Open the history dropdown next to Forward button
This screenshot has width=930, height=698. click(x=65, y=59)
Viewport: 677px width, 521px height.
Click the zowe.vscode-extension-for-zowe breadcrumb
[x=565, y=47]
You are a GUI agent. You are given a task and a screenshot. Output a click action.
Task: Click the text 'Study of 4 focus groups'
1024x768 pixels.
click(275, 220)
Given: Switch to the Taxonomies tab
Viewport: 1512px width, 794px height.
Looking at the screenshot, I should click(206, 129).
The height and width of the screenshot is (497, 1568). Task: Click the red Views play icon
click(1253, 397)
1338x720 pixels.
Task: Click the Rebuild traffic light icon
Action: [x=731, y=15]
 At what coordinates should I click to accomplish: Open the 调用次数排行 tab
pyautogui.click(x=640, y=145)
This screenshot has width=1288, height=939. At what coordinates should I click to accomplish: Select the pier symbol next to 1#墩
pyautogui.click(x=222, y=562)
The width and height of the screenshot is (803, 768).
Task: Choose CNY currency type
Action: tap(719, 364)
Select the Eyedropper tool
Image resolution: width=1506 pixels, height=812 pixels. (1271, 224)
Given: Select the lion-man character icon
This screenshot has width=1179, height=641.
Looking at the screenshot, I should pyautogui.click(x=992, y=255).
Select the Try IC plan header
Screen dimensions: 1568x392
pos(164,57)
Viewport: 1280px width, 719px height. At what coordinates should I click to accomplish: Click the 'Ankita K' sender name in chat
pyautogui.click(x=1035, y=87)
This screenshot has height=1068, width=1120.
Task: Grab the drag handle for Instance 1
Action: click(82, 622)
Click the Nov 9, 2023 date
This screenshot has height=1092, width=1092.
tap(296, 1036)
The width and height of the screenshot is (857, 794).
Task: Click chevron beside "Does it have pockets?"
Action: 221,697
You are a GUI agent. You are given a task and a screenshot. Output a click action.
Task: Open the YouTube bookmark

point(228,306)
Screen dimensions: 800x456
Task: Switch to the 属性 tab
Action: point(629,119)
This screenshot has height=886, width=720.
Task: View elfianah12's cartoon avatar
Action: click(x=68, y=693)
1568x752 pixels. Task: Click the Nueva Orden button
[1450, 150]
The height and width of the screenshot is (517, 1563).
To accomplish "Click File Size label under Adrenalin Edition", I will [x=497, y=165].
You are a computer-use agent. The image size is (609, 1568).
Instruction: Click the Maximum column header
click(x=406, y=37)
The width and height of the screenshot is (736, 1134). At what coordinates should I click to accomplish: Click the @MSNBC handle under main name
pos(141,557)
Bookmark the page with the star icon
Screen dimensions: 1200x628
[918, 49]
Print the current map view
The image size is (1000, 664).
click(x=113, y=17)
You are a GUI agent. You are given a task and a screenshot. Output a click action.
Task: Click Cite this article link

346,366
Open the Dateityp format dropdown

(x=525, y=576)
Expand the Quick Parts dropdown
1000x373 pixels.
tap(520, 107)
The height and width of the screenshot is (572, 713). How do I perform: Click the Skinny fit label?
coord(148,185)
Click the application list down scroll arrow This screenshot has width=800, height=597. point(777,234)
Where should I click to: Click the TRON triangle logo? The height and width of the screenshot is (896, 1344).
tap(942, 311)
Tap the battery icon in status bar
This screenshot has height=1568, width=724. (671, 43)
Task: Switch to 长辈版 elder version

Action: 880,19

▶ [AIM OF THE TASK] A complete, exact transcription of the data above is required.

▶ [SOLUTION TO THE PROBLEM]
Open the history dropdown next to Forward button
This screenshot has width=930, height=698. click(x=65, y=59)
Viewport: 677px width, 521px height.
Click the zowe.vscode-extension-for-zowe breadcrumb
[x=565, y=47]
You are a GUI agent. You are given a task and a screenshot. Output a click action.
Task: Click the text 'Study of 4 focus groups'
1024x768 pixels.
click(275, 220)
Given: Switch to the Taxonomies tab
Viewport: 1512px width, 794px height.
Looking at the screenshot, I should click(206, 129).
The height and width of the screenshot is (497, 1568). Task: Click the red Views play icon
click(1253, 397)
1338x720 pixels.
Task: Click the Rebuild traffic light icon
Action: [x=731, y=15]
 At what coordinates should I click to accomplish: Open the 调用次数排行 tab
pyautogui.click(x=640, y=145)
This screenshot has width=1288, height=939. At what coordinates should I click to accomplish: Select the pier symbol next to 1#墩
pyautogui.click(x=222, y=562)
The width and height of the screenshot is (803, 768).
Task: Choose CNY currency type
Action: tap(719, 364)
Select the Eyedropper tool
Image resolution: width=1506 pixels, height=812 pixels. (1271, 224)
Given: Select the lion-man character icon
This screenshot has width=1179, height=641.
Looking at the screenshot, I should pyautogui.click(x=992, y=255).
Select the Try IC plan header
Screen dimensions: 1568x392
pos(164,57)
Viewport: 1280px width, 719px height. At what coordinates should I click to accomplish: Click the 'Ankita K' sender name in chat
pyautogui.click(x=1035, y=87)
This screenshot has height=1068, width=1120.
Task: Grab the drag handle for Instance 1
Action: click(82, 622)
Click the Nov 9, 2023 date
This screenshot has height=1092, width=1092.
tap(296, 1036)
The width and height of the screenshot is (857, 794).
Task: Click chevron beside "Does it have pockets?"
Action: 221,697
You are a GUI agent. You are given a task and a screenshot. Output a click action.
Task: Open the YouTube bookmark

point(228,306)
Screen dimensions: 800x456
Task: Switch to the 属性 tab
Action: point(629,119)
This screenshot has height=886, width=720.
Task: View elfianah12's cartoon avatar
Action: click(x=68, y=693)
1568x752 pixels. Task: Click the Nueva Orden button
[1450, 150]
The height and width of the screenshot is (517, 1563).
To accomplish "Click File Size label under Adrenalin Edition", I will [x=497, y=165].
You are a computer-use agent. The image size is (609, 1568).
Instruction: Click the Maximum column header
click(x=406, y=37)
The width and height of the screenshot is (736, 1134). At what coordinates should I click to accomplish: Click the @MSNBC handle under main name
pos(141,557)
Bookmark the page with the star icon
Screen dimensions: 1200x628
[918, 49]
Print the current map view
The image size is (1000, 664).
click(x=113, y=17)
You are a GUI agent. You are given a task and a screenshot. Output a click action.
Task: Click Cite this article link

346,366
Open the Dateityp format dropdown

(x=525, y=576)
Expand the Quick Parts dropdown
1000x373 pixels.
tap(520, 107)
The height and width of the screenshot is (572, 713). How do I perform: Click the Skinny fit label?
coord(148,185)
Click the application list down scroll arrow This screenshot has width=800, height=597. point(777,234)
Where should I click to: Click the TRON triangle logo? The height and width of the screenshot is (896, 1344).
tap(942, 311)
Tap the battery icon in status bar
This screenshot has height=1568, width=724. (671, 43)
Task: Switch to 长辈版 elder version

Action: 880,19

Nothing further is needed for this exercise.